2018-05-17 Thread Jacob Pan
On Thu, 17 May 2018 11:41:56 +
"Liu, Yi L"  wrote:

> > +int iommu_report_device_fault(struct device *dev, struct
> > +iommu_fault_event *evt) {
> > +   int ret = 0;
> > +   struct iommu_fault_event *evt_pending;
> > +   struct iommu_fault_param *fparam;
> > +
> > +   /* iommu_param is allocated when device is added to group
> > */
> > +   if (!dev->iommu_param | !evt)
> > +   return -EINVAL;
> > +   /* we only report device fault if there is a handler
> > registered */
> > +   mutex_lock(&dev->iommu_param->lock);
> > +   if (!dev->iommu_param->fault_param ||
> > +   !dev->iommu_param->fault_param->handler) {
> > +   ret = -EINVAL;
> > +   goto done_unlock;
> > +   }
> > +   fparam = dev->iommu_param->fault_param;
> > +   if (evt->type == IOMMU_FAULT_PAGE_REQ && evt->last_req) {
> > +   evt_pending = kmemdup(evt, sizeof(struct
> > iommu_fault_event),
> > +   GFP_KERNEL);
> > +   if (!evt_pending) {
> > +   ret = -ENOMEM;
> > +   goto done_unlock;
> > +   }
> > +   mutex_lock(&fparam->lock);
> > +   list_add_tail(&evt_pending->list,
> > &fparam->faults);  
> 
> I may missed it. Here only see list add, how about removing? Who
> would remove entry from the fault list?
> 
deletion of the pending event is in page response function (int
iommu_page_response), once iommu driver finds a matching response for
the pending request, it will delete the pending event.

if the response never came, right now we don't delete it, just gives
warning.

> > +   mutex_unlock(&fparam->lock);
> > +   }
> > +   ret = fparam->handler(evt, fparam->data);  
> 
> I remember you mentioned there will be a queue to store the faults.
> Is it in the fparam->faults list? Or there is no such queue?

- [Rows]

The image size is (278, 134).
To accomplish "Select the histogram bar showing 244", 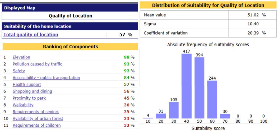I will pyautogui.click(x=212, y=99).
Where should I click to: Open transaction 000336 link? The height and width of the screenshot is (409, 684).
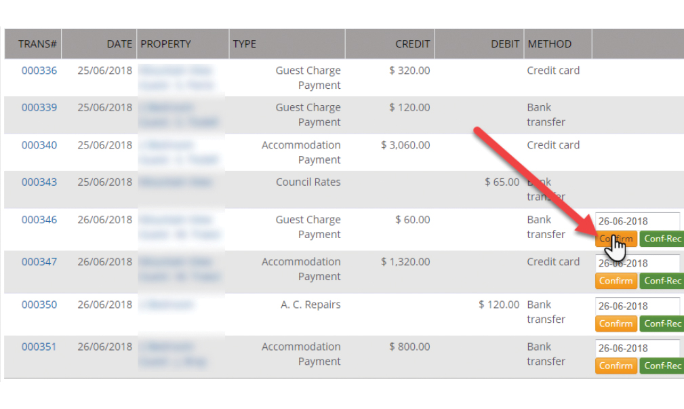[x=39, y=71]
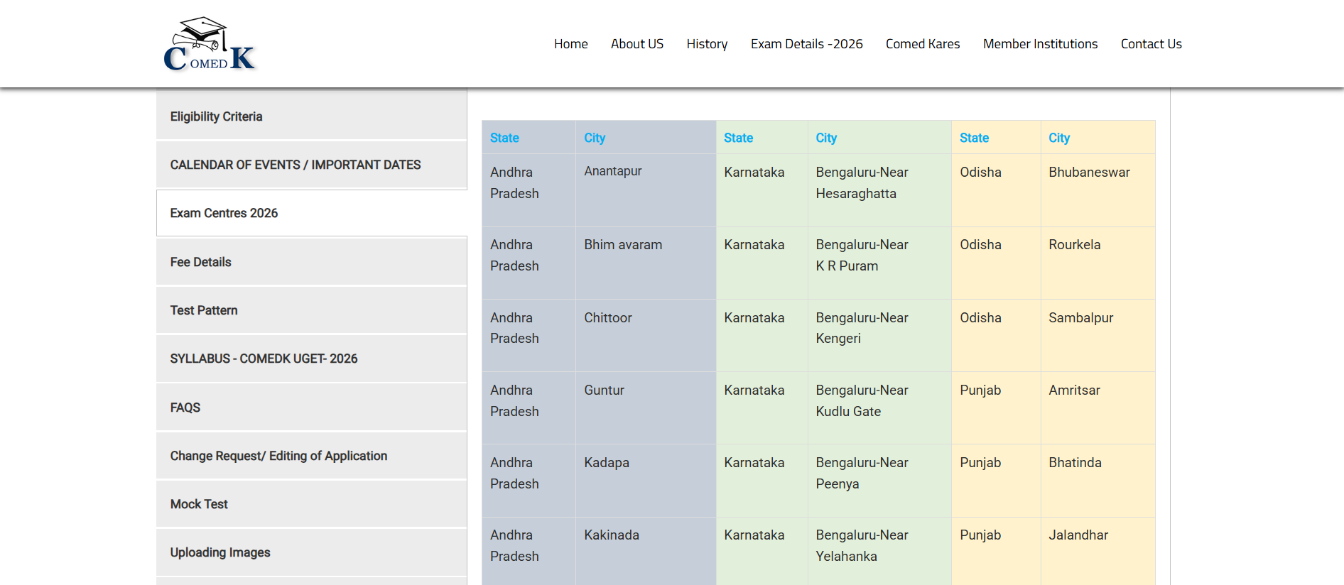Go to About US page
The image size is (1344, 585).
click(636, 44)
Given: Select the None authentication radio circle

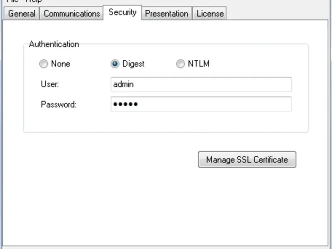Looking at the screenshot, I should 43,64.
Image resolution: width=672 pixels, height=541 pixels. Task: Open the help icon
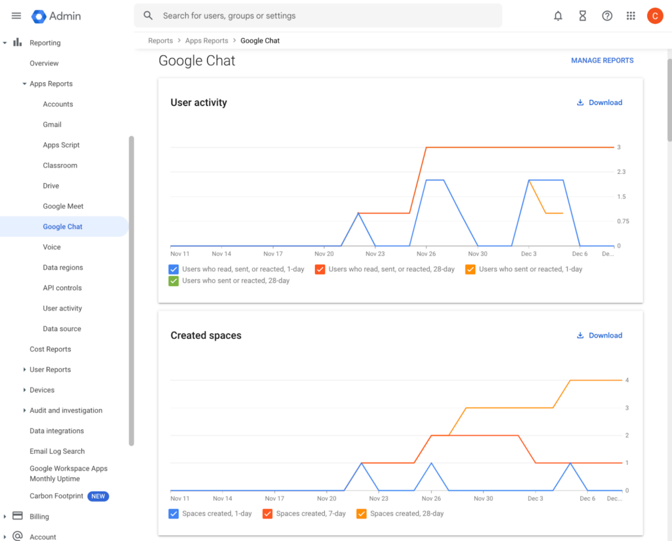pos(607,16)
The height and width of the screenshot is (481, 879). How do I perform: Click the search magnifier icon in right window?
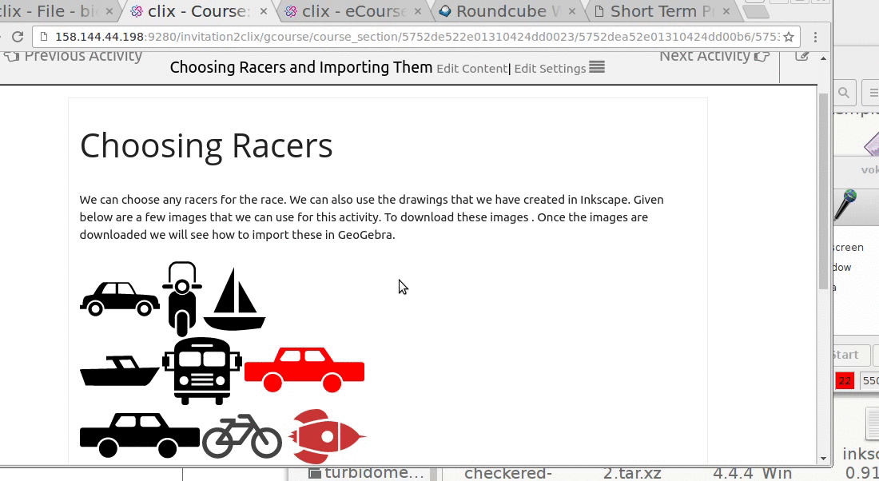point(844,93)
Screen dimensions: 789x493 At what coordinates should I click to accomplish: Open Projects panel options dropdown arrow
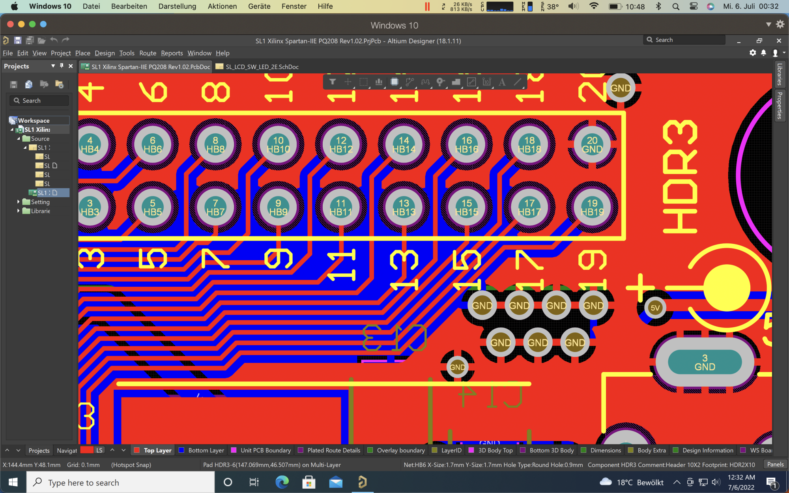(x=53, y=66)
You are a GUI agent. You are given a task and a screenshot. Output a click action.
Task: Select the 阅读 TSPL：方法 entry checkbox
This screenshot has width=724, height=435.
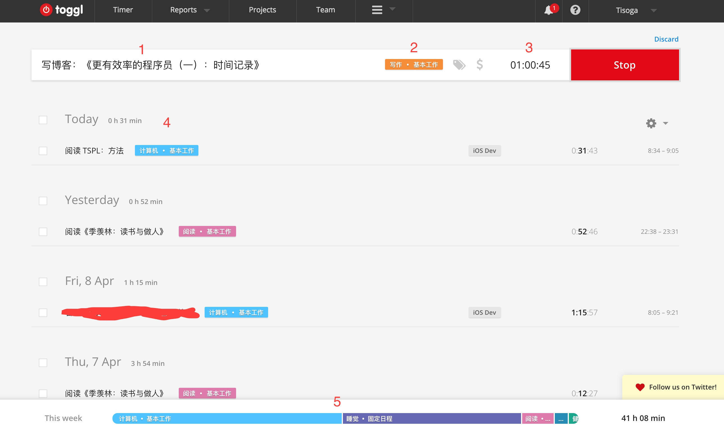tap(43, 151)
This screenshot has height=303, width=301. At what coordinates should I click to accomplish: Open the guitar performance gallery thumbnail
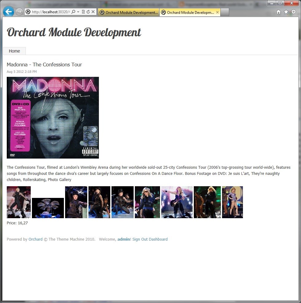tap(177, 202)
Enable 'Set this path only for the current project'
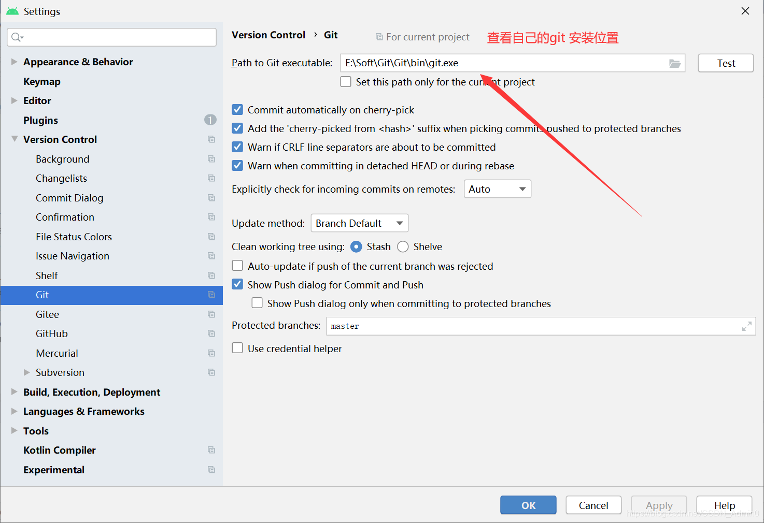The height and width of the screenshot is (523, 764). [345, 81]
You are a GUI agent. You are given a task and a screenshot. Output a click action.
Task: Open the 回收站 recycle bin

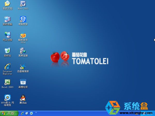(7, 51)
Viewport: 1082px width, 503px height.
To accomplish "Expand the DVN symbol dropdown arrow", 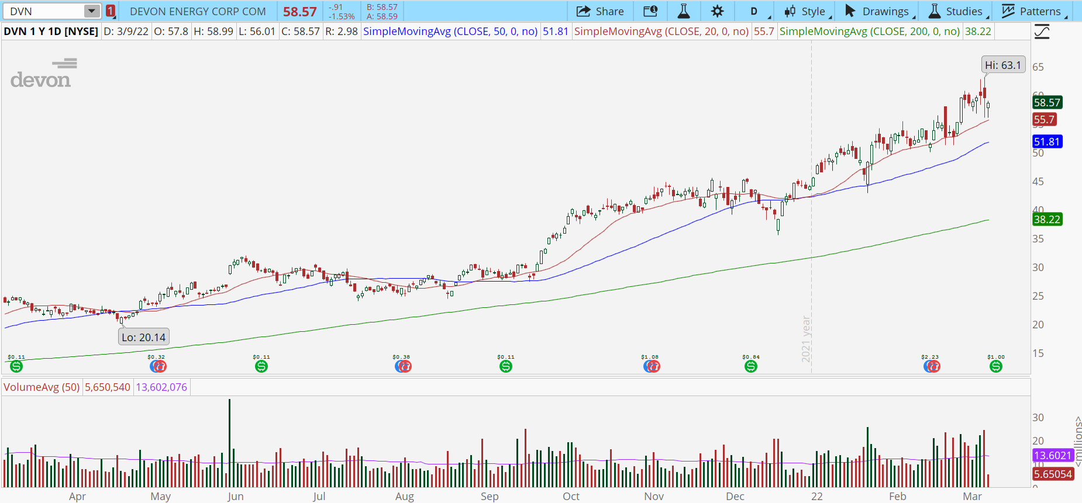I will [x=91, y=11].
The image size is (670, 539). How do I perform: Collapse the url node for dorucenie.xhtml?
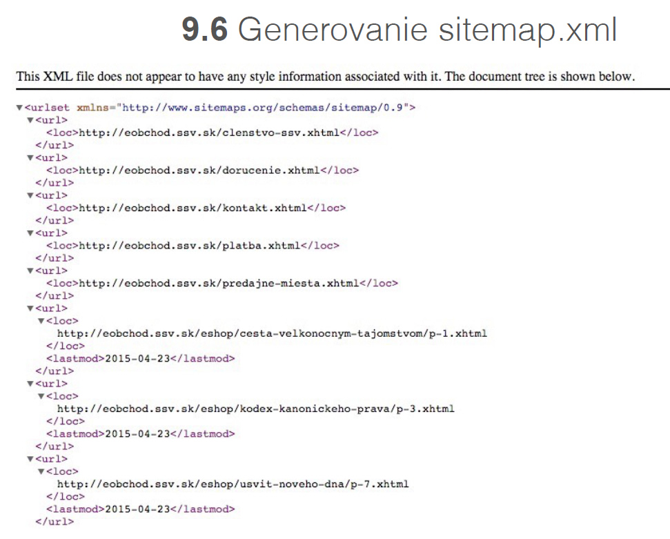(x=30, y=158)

- [Work to complete]
1. In the email, shorten the paragraph beginning "deletion of the pending event" while keeping its main facts.
2. Copy the part of the email starting at "if the response" and ending at "store the faults.".
The items come from a different source than the email.

- [Solutions by task]
1. The page response function (int iommu_page_response) deletes a pending event once the iommu driver finds a matching response for that request.

2.
if the response never came, right now we don't delete it, just gives
warning.

> > +   mutex_unlock(&fparam->lock);
> > +   }
> > +   ret = fparam->handler(evt, fparam->data);  
> 
> I remember you mentioned there will be a queue to store the faults.